Para muchos, la pasada entrega de los premios de la Academia de Ciencias y Artes Cinematográficas de Estados Unidos representó el triunfo del cine ante los efectos especiales. Tal aseveración es correcta a medias, pues si se refiere a que, a diferencia de Avatar, Zona de miedo (The Hurt Locker) es una película de realización tradicional, es decir, apegada a los procesos fotomecánicos que han caracterizado al séptimo arte, habría que decir que, ciertamente, el filme de Kathryn Bigelow se rodó a la vieja usanza, pero sus creadores no desdeñaron el uso de recursos digitales.
Es obvio que frente a ese portento tecnológico que es Avatar, Zona de miedo luce absolutamente “tradicional”. No obstante, a mi juicio, la decisión de los casi 6.000 miembros de la Academia apunta hacia otros lados. El primero de ellos podría resumirse en una frase olorosa a clisé: “la realidad se impuso a la fantasía”. El mayor de los desaciertos de la película de James Cameron está en que su maniqueísta discurso sobre la invasión de otras culturas para aprovecharse de sus recursos naturales, perdió su dimensión más realista al trasladar la historia a ese paraíso selvático que es Pandora y convertir a sus protagonistas en especies extraterrestres. ¿Por qué Cameron se fue hacia el espacio exterior, cuando el tema de su filme tiene nombres y apellidos clarísimos: Irak, Afganistán, Bush…? Ojalá, este tecnócrata reflexione en torno a ello.

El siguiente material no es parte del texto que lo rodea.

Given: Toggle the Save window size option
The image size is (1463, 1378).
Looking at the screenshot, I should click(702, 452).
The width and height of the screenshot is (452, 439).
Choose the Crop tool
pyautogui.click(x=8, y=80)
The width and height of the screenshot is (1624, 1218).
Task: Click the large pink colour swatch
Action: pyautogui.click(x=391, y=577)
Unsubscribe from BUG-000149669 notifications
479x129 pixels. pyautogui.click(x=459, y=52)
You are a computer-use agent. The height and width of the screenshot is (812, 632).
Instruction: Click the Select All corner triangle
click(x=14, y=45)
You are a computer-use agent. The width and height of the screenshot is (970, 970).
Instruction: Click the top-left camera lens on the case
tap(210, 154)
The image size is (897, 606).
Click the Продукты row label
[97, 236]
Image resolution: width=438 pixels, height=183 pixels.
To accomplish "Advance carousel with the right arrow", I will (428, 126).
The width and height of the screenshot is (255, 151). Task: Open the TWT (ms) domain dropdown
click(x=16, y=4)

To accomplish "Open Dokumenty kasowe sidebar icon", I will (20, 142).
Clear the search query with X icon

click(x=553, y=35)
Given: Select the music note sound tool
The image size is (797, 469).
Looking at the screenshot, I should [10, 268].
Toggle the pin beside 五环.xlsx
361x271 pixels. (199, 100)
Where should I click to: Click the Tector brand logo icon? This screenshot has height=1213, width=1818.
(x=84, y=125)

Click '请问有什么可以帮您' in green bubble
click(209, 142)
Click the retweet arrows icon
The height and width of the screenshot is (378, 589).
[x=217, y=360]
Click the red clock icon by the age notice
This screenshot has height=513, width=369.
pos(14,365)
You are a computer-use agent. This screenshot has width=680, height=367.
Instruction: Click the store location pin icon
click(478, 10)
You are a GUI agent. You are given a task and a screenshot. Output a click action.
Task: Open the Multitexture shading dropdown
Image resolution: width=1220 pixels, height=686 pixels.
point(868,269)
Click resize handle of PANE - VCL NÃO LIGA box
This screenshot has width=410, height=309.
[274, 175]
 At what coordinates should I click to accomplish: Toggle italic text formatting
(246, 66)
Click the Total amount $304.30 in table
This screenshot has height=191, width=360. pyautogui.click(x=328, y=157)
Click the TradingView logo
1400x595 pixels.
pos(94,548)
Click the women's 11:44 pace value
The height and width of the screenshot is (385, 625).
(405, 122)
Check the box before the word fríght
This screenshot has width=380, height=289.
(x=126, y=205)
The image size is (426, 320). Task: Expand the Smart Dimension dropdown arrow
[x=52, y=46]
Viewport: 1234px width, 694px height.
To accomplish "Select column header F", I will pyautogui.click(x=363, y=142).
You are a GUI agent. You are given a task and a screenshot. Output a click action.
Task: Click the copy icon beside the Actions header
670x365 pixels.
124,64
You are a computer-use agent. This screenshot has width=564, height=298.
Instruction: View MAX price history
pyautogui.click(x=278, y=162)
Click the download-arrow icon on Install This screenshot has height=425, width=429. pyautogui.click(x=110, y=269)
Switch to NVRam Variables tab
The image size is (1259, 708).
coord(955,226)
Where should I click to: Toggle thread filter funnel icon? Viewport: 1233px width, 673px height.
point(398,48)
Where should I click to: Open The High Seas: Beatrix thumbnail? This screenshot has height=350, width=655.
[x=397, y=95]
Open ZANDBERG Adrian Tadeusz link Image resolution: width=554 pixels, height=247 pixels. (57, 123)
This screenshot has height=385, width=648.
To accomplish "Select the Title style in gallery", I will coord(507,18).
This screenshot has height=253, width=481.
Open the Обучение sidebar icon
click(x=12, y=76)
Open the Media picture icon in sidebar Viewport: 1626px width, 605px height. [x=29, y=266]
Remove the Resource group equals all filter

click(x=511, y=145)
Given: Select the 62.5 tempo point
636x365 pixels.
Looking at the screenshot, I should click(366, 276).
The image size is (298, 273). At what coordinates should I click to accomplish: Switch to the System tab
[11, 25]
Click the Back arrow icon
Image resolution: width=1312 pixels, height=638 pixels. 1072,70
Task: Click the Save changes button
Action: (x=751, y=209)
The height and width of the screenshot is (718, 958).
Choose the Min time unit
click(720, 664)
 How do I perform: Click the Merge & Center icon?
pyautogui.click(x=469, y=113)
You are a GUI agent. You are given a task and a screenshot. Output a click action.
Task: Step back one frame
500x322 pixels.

Por su parte, Zona de miedo luce como una mirada interior a un hombre que es incapaz de vivir fuera del campo de batalla, un soldado “enganchado” a la guerra como si ésta fuera una droga. Para fortuna del proyecto –que bien podría referirse a cualquier militar en cualquier conflicto bélico–, Bigelow y compañía trasladaron el relato a Bagdad, y con ello lo hicieron demasiado cercano al público estadounidense. Lo único que se le critica, y ya se escribió, es su incapacidad para reconocer al enemigo, al interno (ese desquiciado soldado que recuerda a los personajes de Full Metal Jacket de Kubrick) y al externo (ese iraquí que ante la invasión extranjera se alista en una guerra de guerrillas sangrienta y hasta suicida).
El segundo lado hacia el que apuntaron los Oscar 2010 es el del definitivo reconocimiento del talento de las mujeres dentro de la industria más importante del mundo. Claro, lo que se espera es que el discurso feminista no les procure a las cineastas una mirada condescendiente. La idea es que directores y directoras compitan bajo las mismas reglas y con las mismas condiciones. Habrá que ver…
En términos generales, quedé conforme con la elección de la Academia: Zona de miedo es mucho más película que Avatar. Y no hablo sólo en términos técnico, sino en los artísticos, que es hacia donde deberían comenzar a mirar los honorables miembros de la Academia. Siempre. Cuando eso ocurra, muchos comenzaremos entonces a creer en esa institución. ¿Mi ganadora sentimental? Preciosa.